Tim Sherratt

Sharing recent updates and work-in-progress

Sep 2022

Do you want your Trove newspaper articles in bulk? Meet the new Trove Newspaper Harvester Python package!

The Trove Newspaper Harvester has been around in different forms for more than a decade. It helps you download all the articles in a Trove newspaper search, opening up new possibilities for large-scale analysis. You can use it as a command-line tool by installing a Python package, or through the Trove Newspaper Harvester section of the GLAM Workbench.

I’ve just overhauled development of the Python package. The new trove-newspaper-harvester replaces the old troveharvester repository. The command-line interface remains the same (with a few new options), so it’s really a drop in replacement. Read the full documentation of the new package for more details.

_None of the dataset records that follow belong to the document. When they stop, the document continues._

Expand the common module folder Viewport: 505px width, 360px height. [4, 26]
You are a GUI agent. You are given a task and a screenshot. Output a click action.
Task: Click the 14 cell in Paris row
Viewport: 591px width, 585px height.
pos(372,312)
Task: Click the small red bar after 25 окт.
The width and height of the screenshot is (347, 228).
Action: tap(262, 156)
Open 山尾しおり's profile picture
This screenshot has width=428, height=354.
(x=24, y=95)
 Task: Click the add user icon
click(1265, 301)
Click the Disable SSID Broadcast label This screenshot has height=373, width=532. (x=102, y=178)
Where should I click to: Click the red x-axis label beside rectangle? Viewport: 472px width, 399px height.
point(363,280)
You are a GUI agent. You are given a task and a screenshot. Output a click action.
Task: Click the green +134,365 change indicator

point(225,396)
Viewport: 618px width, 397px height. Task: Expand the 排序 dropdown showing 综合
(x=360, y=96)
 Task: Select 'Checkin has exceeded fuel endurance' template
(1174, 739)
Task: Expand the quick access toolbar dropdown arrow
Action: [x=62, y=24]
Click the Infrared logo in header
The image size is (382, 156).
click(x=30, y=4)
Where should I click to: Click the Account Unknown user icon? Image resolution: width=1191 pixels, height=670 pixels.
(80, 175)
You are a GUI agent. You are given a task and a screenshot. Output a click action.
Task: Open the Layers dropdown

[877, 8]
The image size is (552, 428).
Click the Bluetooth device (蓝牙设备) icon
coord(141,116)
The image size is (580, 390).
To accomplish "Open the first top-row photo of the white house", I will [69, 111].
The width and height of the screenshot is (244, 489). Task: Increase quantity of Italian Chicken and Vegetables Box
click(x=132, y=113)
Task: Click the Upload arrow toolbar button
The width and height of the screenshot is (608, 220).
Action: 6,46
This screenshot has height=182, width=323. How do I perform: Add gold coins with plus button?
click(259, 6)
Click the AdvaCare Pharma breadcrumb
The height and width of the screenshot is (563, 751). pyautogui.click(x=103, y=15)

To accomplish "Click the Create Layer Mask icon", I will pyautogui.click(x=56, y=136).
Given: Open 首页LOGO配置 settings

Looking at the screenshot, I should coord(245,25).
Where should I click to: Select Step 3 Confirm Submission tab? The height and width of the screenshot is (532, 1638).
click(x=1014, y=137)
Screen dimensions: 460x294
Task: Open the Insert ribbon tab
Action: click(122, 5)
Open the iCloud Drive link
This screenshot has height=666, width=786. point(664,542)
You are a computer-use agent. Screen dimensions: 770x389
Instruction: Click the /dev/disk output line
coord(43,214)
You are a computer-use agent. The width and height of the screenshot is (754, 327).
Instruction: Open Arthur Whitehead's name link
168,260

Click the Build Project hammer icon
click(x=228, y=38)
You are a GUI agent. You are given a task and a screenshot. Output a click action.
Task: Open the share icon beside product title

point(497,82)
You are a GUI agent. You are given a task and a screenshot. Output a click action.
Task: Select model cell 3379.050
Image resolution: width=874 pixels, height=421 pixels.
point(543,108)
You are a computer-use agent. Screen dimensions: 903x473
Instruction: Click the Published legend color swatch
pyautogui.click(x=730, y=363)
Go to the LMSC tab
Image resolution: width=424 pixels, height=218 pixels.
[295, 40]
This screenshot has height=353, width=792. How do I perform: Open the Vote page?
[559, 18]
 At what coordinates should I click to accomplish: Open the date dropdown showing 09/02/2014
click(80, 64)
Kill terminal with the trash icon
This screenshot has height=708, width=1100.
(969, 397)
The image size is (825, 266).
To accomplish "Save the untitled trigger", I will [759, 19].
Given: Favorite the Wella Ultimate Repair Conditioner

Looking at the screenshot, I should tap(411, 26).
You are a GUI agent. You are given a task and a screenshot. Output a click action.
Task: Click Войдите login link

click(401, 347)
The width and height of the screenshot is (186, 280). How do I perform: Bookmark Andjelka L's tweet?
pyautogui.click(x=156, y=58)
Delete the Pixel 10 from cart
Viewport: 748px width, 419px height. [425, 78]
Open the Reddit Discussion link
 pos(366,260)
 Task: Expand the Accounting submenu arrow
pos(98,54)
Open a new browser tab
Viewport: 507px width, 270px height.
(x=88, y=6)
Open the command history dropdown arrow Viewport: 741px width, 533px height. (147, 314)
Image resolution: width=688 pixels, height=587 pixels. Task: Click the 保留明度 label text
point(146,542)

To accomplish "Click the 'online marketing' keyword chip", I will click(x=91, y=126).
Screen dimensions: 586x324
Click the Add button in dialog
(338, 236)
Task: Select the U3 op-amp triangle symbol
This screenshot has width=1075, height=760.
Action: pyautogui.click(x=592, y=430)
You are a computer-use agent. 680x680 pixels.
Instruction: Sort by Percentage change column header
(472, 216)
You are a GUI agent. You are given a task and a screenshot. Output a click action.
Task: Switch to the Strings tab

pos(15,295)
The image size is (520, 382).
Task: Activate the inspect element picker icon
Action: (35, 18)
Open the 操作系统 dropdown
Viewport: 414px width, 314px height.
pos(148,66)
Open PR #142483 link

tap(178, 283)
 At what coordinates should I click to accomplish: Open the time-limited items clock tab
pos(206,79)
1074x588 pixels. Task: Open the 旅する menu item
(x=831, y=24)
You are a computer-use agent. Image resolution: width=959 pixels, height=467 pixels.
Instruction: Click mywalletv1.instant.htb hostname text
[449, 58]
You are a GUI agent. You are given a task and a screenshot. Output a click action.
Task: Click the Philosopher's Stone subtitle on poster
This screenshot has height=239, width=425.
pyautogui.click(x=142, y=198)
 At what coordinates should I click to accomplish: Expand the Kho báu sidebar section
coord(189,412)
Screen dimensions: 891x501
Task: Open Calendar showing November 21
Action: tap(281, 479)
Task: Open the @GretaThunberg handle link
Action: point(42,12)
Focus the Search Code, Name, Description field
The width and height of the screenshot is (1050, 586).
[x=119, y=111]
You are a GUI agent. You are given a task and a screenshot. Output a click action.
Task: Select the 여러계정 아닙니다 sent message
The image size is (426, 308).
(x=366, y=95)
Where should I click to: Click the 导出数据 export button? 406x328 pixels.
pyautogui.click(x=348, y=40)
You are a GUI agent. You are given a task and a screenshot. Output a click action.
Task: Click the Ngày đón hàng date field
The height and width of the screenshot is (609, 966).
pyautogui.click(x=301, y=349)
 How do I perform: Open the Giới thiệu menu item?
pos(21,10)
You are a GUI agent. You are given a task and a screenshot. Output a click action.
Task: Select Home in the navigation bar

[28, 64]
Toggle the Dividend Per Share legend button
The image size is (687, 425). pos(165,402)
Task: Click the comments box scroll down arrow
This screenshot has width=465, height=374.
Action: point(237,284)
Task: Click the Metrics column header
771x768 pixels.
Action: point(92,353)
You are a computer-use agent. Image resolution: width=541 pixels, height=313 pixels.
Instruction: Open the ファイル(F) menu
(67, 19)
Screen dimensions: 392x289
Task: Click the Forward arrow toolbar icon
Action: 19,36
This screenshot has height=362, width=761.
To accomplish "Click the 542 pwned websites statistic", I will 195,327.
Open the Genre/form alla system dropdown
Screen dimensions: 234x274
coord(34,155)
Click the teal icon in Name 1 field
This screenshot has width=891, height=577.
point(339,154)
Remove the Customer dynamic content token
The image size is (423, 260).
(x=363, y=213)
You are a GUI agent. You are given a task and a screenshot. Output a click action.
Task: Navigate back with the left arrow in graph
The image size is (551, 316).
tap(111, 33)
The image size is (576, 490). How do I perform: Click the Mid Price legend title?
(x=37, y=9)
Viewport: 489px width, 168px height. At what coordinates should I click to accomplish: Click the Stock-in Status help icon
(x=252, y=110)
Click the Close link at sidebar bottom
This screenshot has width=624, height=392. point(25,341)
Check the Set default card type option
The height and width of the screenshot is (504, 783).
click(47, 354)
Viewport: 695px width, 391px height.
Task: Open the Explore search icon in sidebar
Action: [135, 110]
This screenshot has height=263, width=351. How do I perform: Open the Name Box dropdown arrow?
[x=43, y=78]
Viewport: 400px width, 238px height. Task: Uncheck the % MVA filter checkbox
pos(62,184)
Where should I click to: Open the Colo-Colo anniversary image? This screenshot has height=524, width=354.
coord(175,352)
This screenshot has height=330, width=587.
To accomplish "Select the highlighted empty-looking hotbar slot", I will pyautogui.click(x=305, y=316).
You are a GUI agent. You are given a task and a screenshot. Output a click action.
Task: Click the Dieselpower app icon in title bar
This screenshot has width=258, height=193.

Screenshot of the trove-newspaper-harvester documentation describing its use as a Python library.

Here’s a summary of the changes:

  • the package can now be used as a library (that you incorporate into your own code) as well as a standalone command-line tool – this means you can embed the harvester in your own tools or workflows
  • both the library and the CLI now let you set the names of the directories in which your harvests will be saved – this makes it easier to organise your harvests into groups and give them meaningful names
  • the harvesting process now saves results into a newline-delimited JSON file (one JSON object per line) – the library has a save_csv() option to convert this to a CSV file, while the CLI automatically converts the results to CSV to maintain compatibility with previous versions
  • behind the scenes, the package is now developed and maintained using nbdev – this means the code and documentation are all generated from a set of Jupyter notebooks
  • the Jupyter notebooks include a variety of automatic tests which should make maintenance and development much easier in the future

I’ve also updated the Trove Newspaper Harvester section of the GLAM Workbench to use the new package. The new core library will make it easier to develop more complex harvesting examples – for example, searching for articles from a specific day across a range of years. If you find any problems, or want to suggest improvements, please raise an issue.